The modern boundaries are as follows:

Waterford: Portlaw (in part), Ballyduff (in part), Butlerstown, Fenor.
Lismore: Portlaw (in part), Ballyduff (in part), Dunhill.


Balllybrunnock ‘Bán an Bhreagáin’ (Field of the Effigy), a large cairn of stones on top of a hill. Burial site.
Ballymote So-called from a circular mott close to which stands a slender and graceful pillar-stone, probably marking the grave of a pre-Christian chieftain.
Ballynaclough ‘Homestead of the Stone’. A remarkable dallan close to Crotty’s home. It seems to have been inscribed. Probably a burial place.
Ballyvellon ‘Mellon’s Homestead’. A number of fine pillar stones, one of them with an ogham inscription (the early writing on stone): Cumni Maci Macoi Fagulfi ‘Remember the son of the son of Fagulf’ – clearly a chieftain’s grave.
Matthewstown A dolmen, pre-Christian grave called ‘Leaba Thomáis Mhic Cába’. A similar grave with the same name is to be found on Inis Meadhan in the Aran Islands. Probably relates to some ancient story or saga.
Carrigvarahane ‘The Rock of the Tow’. Nearby is ‘Bán a’Leacht’ Field of the Stone monument – where someone is buried.
Ballynageeragh ‘Village of the Kerry Men’. A fine dolmen grave here.
Ballynagorkkagh ‘Village of the Cork Men’. Perhaps a little village where a Cork family lived.
Ardnahoe ‘High Place of the Graves’. A Pre-Christian graveyard where there is a Cromlech
Caher Cathair (Stone Fort). Where there is a field called the ‘Ulsterman’s Field’ Bán an Ultaigh.

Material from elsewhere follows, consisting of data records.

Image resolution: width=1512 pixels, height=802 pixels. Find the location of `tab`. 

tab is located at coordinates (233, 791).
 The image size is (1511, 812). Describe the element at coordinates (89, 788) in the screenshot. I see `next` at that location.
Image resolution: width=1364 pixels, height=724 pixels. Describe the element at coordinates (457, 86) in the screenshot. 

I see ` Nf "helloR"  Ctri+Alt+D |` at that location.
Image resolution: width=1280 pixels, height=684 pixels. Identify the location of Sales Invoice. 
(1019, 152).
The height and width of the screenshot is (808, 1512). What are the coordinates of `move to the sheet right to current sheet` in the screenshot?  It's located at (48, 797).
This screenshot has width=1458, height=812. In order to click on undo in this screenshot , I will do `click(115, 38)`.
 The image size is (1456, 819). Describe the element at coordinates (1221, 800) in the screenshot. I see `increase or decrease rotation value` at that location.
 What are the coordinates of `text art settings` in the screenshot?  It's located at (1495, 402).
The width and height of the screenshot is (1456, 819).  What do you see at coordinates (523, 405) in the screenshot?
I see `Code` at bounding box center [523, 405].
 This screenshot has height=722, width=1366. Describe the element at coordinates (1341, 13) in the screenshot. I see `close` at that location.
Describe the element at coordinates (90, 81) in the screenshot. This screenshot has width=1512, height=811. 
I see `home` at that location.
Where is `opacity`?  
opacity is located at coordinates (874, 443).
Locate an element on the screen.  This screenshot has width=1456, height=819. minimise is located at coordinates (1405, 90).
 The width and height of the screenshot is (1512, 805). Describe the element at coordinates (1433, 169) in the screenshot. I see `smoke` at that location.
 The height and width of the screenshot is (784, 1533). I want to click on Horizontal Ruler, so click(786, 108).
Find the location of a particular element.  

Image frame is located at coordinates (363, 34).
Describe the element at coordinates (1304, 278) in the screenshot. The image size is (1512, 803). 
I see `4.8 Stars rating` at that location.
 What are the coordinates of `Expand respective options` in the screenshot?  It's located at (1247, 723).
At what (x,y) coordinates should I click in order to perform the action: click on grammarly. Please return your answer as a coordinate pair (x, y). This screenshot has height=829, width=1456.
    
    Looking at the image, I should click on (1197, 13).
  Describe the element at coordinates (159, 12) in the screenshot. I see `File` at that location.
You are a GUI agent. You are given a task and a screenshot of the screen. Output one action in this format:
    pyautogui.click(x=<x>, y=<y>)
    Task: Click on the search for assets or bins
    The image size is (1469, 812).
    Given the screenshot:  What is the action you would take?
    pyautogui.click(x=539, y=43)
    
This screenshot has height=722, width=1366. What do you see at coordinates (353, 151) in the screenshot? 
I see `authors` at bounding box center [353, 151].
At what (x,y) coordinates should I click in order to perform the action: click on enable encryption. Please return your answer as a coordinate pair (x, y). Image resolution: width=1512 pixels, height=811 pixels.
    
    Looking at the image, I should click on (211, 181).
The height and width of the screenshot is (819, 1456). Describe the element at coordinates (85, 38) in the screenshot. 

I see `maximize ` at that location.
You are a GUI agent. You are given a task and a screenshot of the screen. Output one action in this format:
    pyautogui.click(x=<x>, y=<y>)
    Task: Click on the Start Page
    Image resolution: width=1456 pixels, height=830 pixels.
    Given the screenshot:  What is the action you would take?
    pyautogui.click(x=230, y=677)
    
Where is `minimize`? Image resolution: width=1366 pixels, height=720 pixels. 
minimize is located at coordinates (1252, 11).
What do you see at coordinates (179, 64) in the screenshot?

Islandtarsney ‘Sráidín’ (littlestreet).
Whitefield ‘Seana Shráid’ (old street).
Ballybregin ‘Seana Shráid’ (old street).
Ballylenane ‘Seana Shráid’ (old street).
Kilsteague ‘Bán na Sráide’ (field of the street).
Kilcannon ‘An tSeana Shráid’ (the old village).
Ballybrunnock ‘Barra na Sráide’ (summit of the street).


Ballylenane ‘Tobar na Speile’ well of the scythe.
Ballyleen ‘Tobar na Caillighe’ well of the witch.
Benvoy ‘Tobar na gCocán well of the straws.
Castlecraddock ‘Martin’s Well’ pattern used to be held here.
Killone ‘Tobar na Lárach Baine’ well of the white mare.
Killsteague ‘Tobar Mhic Chéin’ well of the son of Cian.
Ballyscanlan ‘Tobar a’Chomharta’ well of the signal.
Ballybrunnock ‘Tobar na Reidhe’ well of the untilled mountain place.
Carraigvarahane ‘Cúil an Uisce’ corner of the water.
Clonfada ‘Tobar a’tSrutháin’ well of the little stream.